(Extracted records)
⟨
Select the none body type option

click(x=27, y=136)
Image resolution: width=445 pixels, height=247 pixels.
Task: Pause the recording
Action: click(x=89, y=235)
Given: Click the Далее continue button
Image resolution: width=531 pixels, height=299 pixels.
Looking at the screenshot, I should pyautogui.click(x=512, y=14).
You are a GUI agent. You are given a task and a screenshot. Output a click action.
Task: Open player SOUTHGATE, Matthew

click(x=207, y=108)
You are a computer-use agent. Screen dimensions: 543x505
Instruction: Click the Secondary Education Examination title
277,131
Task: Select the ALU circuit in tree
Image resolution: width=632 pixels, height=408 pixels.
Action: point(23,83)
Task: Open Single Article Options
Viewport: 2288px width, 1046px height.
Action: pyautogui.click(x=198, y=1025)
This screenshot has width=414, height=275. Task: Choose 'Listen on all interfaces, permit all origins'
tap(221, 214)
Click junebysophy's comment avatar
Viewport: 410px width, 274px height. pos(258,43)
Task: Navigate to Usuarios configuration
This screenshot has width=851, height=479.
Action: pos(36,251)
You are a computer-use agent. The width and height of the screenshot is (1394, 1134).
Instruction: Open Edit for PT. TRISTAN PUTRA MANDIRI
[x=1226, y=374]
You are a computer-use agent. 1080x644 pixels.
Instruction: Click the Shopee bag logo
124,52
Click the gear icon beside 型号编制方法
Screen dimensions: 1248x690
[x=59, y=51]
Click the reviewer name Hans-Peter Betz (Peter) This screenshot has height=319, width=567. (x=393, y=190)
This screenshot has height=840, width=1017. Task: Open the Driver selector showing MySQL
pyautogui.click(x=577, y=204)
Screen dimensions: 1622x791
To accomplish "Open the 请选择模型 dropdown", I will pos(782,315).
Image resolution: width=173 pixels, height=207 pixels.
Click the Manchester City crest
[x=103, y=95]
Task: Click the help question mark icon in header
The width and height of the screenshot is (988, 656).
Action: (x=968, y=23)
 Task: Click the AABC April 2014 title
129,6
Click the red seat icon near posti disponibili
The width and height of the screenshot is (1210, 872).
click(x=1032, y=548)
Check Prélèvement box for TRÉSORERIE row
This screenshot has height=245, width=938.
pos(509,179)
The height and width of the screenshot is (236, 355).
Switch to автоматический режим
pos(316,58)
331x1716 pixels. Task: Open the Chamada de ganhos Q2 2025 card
⟩
Return every one of the lines above word for word, without changing anything.

Select the none body type option

click(x=27, y=136)
Image resolution: width=445 pixels, height=247 pixels.
Task: Pause the recording
Action: click(x=89, y=235)
Given: Click the Далее continue button
Image resolution: width=531 pixels, height=299 pixels.
Looking at the screenshot, I should pyautogui.click(x=512, y=14).
You are a GUI agent. You are given a task and a screenshot. Output a click action.
Task: Open player SOUTHGATE, Matthew

click(x=207, y=108)
You are a computer-use agent. Screen dimensions: 543x505
Instruction: Click the Secondary Education Examination title
277,131
Task: Select the ALU circuit in tree
Image resolution: width=632 pixels, height=408 pixels.
Action: point(23,83)
Task: Open Single Article Options
Viewport: 2288px width, 1046px height.
Action: pyautogui.click(x=198, y=1025)
This screenshot has width=414, height=275. Task: Choose 'Listen on all interfaces, permit all origins'
tap(221, 214)
Click junebysophy's comment avatar
Viewport: 410px width, 274px height. pos(258,43)
Task: Navigate to Usuarios configuration
This screenshot has width=851, height=479.
Action: pos(36,251)
You are a computer-use agent. The width and height of the screenshot is (1394, 1134).
Instruction: Open Edit for PT. TRISTAN PUTRA MANDIRI
[x=1226, y=374]
You are a computer-use agent. 1080x644 pixels.
Instruction: Click the Shopee bag logo
124,52
Click the gear icon beside 型号编制方法
Screen dimensions: 1248x690
[x=59, y=51]
Click the reviewer name Hans-Peter Betz (Peter) This screenshot has height=319, width=567. (x=393, y=190)
This screenshot has height=840, width=1017. Task: Open the Driver selector showing MySQL
pyautogui.click(x=577, y=204)
Screen dimensions: 1622x791
To accomplish "Open the 请选择模型 dropdown", I will pos(782,315).
Image resolution: width=173 pixels, height=207 pixels.
Click the Manchester City crest
[x=103, y=95]
Task: Click the help question mark icon in header
The width and height of the screenshot is (988, 656).
Action: (x=968, y=23)
 Task: Click the AABC April 2014 title
129,6
Click the red seat icon near posti disponibili
The width and height of the screenshot is (1210, 872).
click(x=1032, y=548)
Check Prélèvement box for TRÉSORERIE row
This screenshot has height=245, width=938.
pos(509,179)
The height and width of the screenshot is (236, 355).
Switch to автоматический режим
pos(316,58)
331x1716 pixels. Task: Open the Chamada de ganhos Q2 2025 card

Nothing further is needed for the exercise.